* [Data provided]
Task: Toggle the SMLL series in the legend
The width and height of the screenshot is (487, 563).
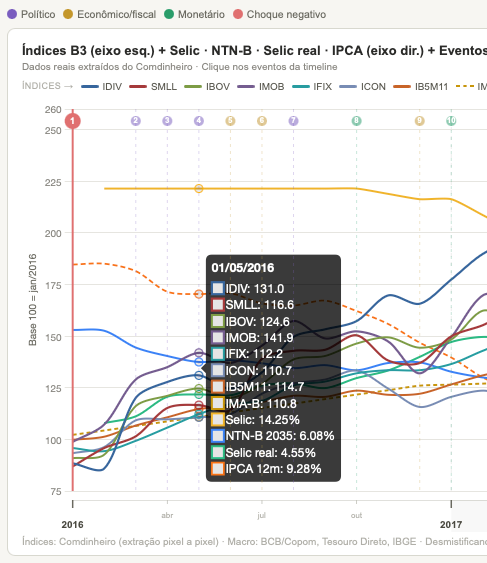Action: click(x=153, y=87)
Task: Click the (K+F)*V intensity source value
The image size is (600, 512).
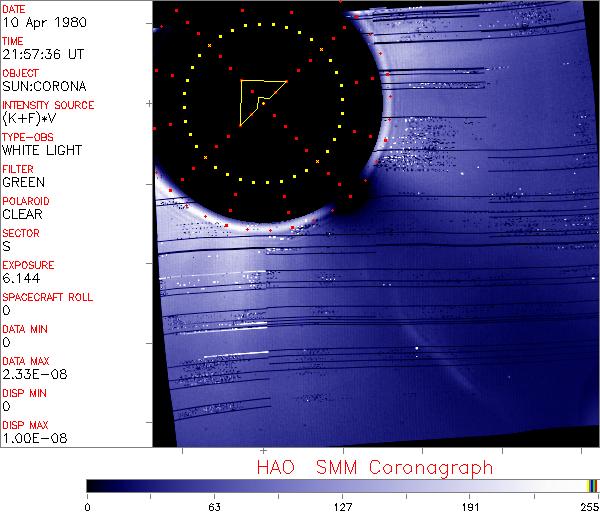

* [What you will do]
In the material above, find every line that has the string "Task" and pull those lines out.

* [Written reply]
Task: Toggle the SMLL series in the legend
Task: Click the (K+F)*V intensity source value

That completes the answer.